» **EXERCISE**: Reproduce every one of the rows below verbatim, without altering a single character.

Items from a dataset:
· · ·
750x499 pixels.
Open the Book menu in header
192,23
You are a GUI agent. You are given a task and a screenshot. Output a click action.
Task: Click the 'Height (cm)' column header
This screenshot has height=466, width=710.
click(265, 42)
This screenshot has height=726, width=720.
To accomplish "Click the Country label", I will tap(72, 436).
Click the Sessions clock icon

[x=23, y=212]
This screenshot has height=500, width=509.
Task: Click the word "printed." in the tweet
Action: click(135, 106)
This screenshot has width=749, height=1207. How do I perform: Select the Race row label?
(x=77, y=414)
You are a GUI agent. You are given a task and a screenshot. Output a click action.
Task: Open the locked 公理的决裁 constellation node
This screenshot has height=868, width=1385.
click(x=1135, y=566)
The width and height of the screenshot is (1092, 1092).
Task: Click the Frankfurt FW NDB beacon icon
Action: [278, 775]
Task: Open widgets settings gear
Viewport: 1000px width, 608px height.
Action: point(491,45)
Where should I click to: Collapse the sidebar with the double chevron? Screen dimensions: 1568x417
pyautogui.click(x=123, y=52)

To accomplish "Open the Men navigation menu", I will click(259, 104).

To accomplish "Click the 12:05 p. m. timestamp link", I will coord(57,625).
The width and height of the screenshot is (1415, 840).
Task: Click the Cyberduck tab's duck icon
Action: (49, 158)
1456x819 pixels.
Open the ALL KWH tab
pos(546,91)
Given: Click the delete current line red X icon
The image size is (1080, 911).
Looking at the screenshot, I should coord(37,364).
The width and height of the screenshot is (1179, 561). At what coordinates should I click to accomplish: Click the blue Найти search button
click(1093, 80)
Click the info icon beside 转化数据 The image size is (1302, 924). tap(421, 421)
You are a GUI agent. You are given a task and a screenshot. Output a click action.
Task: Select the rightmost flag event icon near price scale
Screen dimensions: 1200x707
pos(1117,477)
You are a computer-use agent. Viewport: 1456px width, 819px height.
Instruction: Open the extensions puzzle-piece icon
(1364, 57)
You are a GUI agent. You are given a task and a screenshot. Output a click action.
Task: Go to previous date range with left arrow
· · ·
» **WRITTEN ANSWER**:
750x499 pixels.
Open the Book menu in header
192,23
You are a GUI agent. You are given a task and a screenshot. Output a click action.
Task: Click the 'Height (cm)' column header
This screenshot has height=466, width=710.
click(265, 42)
This screenshot has height=726, width=720.
To accomplish "Click the Country label", I will tap(72, 436).
Click the Sessions clock icon

[x=23, y=212]
This screenshot has height=500, width=509.
Task: Click the word "printed." in the tweet
Action: click(135, 106)
This screenshot has width=749, height=1207. How do I perform: Select the Race row label?
(x=77, y=414)
You are a GUI agent. You are given a task and a screenshot. Output a click action.
Task: Open the locked 公理的决裁 constellation node
This screenshot has height=868, width=1385.
click(x=1135, y=566)
The width and height of the screenshot is (1092, 1092).
Task: Click the Frankfurt FW NDB beacon icon
Action: [278, 775]
Task: Open widgets settings gear
Viewport: 1000px width, 608px height.
Action: point(491,45)
Where should I click to: Collapse the sidebar with the double chevron? Screen dimensions: 1568x417
pyautogui.click(x=123, y=52)

To accomplish "Open the Men navigation menu", I will click(259, 104).

To accomplish "Click the 12:05 p. m. timestamp link", I will coord(57,625).
The width and height of the screenshot is (1415, 840).
Task: Click the Cyberduck tab's duck icon
Action: (49, 158)
1456x819 pixels.
Open the ALL KWH tab
pos(546,91)
Given: Click the delete current line red X icon
The image size is (1080, 911).
Looking at the screenshot, I should coord(37,364).
The width and height of the screenshot is (1179, 561). At what coordinates should I click to accomplish: Click the blue Найти search button
click(1093, 80)
Click the info icon beside 转化数据 The image size is (1302, 924). tap(421, 421)
You are a GUI agent. You are given a task and a screenshot. Output a click action.
Task: Select the rightmost flag event icon near price scale
Screen dimensions: 1200x707
pos(1117,477)
You are a computer-use agent. Viewport: 1456px width, 819px height.
Instruction: Open the extensions puzzle-piece icon
(1364, 57)
You are a GUI agent. You are given a task and a screenshot. Output a click action.
Task: Go to previous date range with left arrow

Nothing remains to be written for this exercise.